M&M – Em outros países, como os EUA, laboratórios lançaram campanhas publicitárias sobre a vacinação. A soma dos esforços da iniciativa privada e dos governos é necessária ou várias comunicações paralelas podem confundir a população?
Ana – O ideal é que, mesmo que haja comunicações paralelas entre governos e empresas, elas estejam alinhadas. Ou seja, que haja uma soma de esforços com o objetivo final de informar com qualidade, independente do interesse de cada uma das partes. Considerando que, segundo o Edelman Trust Barometer 2021, as Empresas são a instituição mais confiável globalmente, à frente do Governo, da Mídia e de ONGs, uma parceria entre as instituições certamente traria resultados muito mais positivos.
M&M – Em tempos de polarização política e do avanço de discursos negacionistas, qual é a melhor abordagem para falar da pandemia e da vacinação em campanhas publicitárias?

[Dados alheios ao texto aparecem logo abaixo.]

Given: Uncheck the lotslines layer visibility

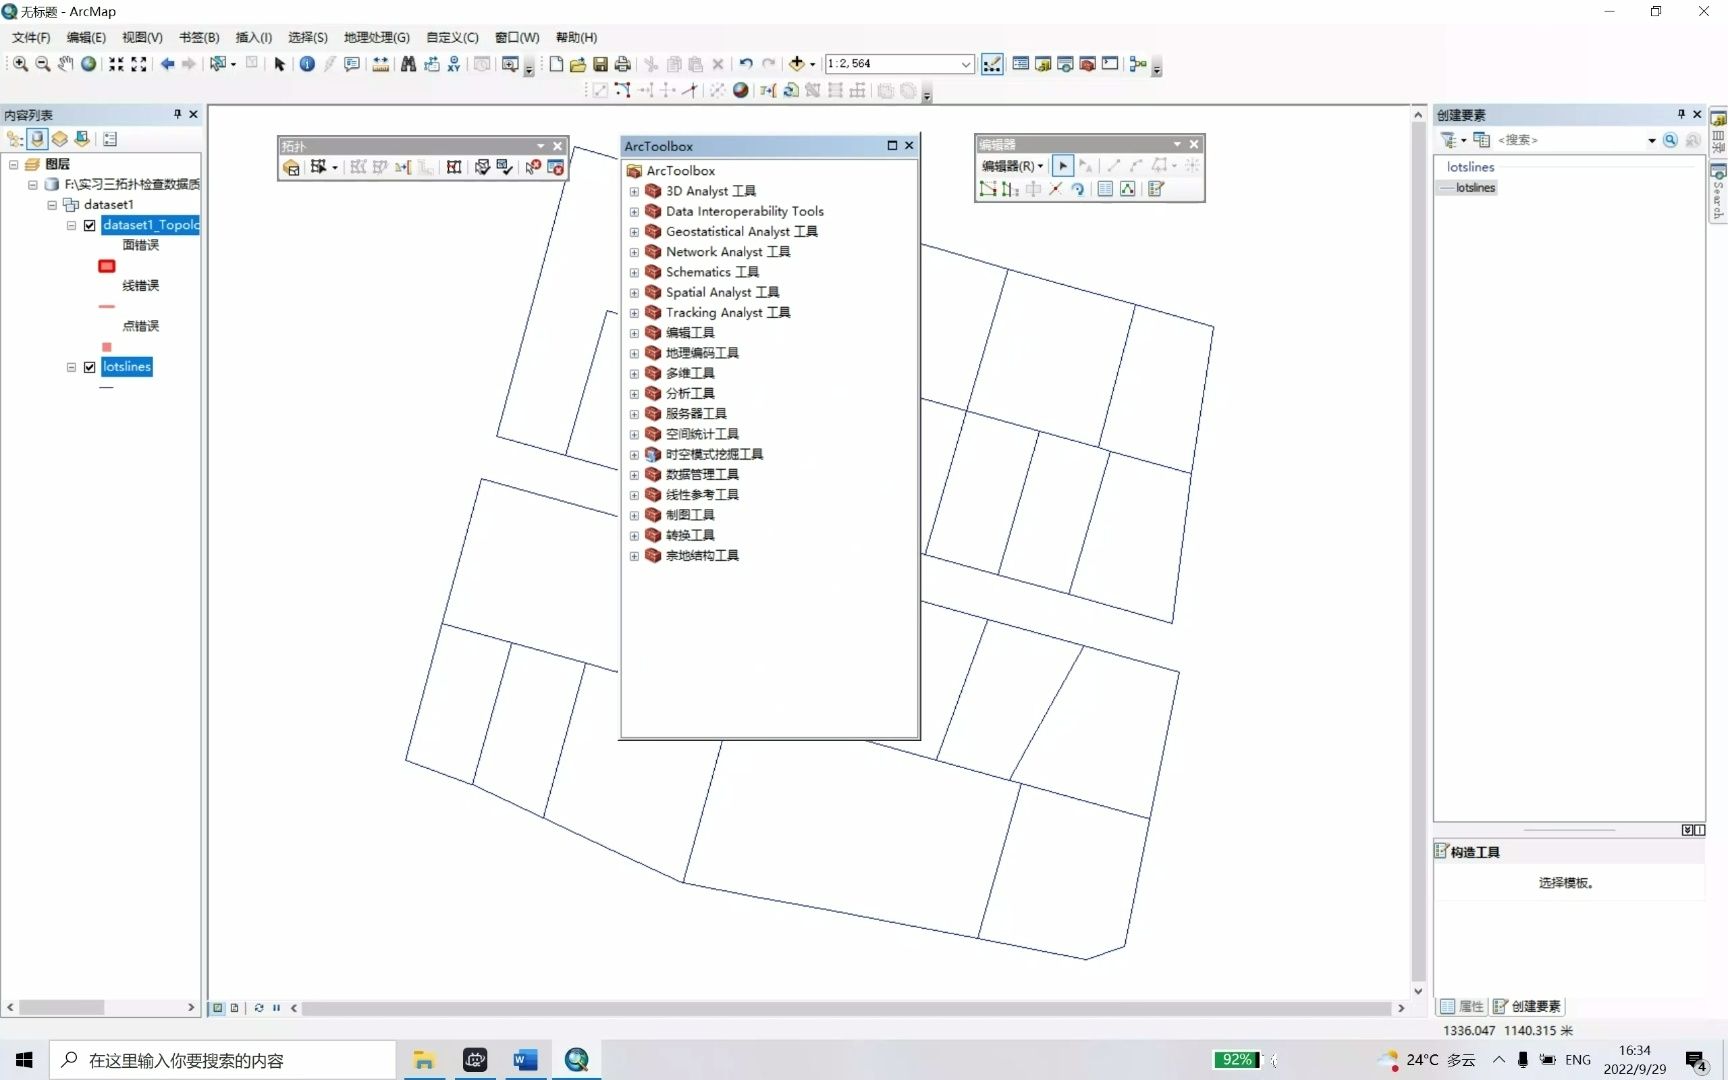Looking at the screenshot, I should coord(89,367).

Ana – Uma abordagem informativa, que engaje ao compartilhar fatos a respeito da vacina e que possa elucidar questões sobre eficácia e segurança, além de questões práticas relativas às fases, datas e locais de imunização. A opinião está ocupando o lugar da informação e vamos pagar um preço caro por isso. Conseguir uma adesão generalizada à campanha exigirá um grande esforço de comunicação, que precisa incluir uma ampla gama de porta-vozes críveis e “próximos das pessoas” em diferentes públicos. De acordo com os dados globais do estudo Edelman Trust Barometer 2021, a confiança tem se tornado mais local, com as pessoas confiando mais em quem está mais perto, caso de “pessoas da minha comunidade local” (62 pontos, numa escala de 0 a 100), “CEO da empresa para a qual trabalho” (63 pontos) e dos cientistas (73), à frente de lideranças políticas (41) e líderes religiosos (42), por exemplo. Na Indonésia, por exemplo, influenciadores digitais estão entre os primeiros da fila para vacinação contra Covid-19, pois o governo local acredita que os artistas “transmitirão influências e mensagens positivas” sobre as vacinas, especialmente para os jovens. No Brasil, um jornal noticiou que a campanha do Governo Federal contaria com influenciadores digitais, mas que os planos mudaram. Em São Paulo, o MC Fioti gravou clipe com nova versão de Bum bum tam tam, no Instituto Butantan, recebeu ligação de agradecimento do governador e teve sua música compartilhada pelo próprio Instituto. Sem dúvida, uma maneira assertiva para alcançar muitos jovens.
M&M – O nome das empresas farmacêuticas que desenvolveram vacinas contra Covid-19 está em evidência na mídia. Essa visibilidade e reconhecimento podem, de alguma maneira, se refletir em outros medicamentos e marcas dessas companhias? Há uma transferência de valor?
Ana – Sim, pode haver sim transferência de valor, à medida que comunicações contribuem para a geração de confiança e construção de reputação.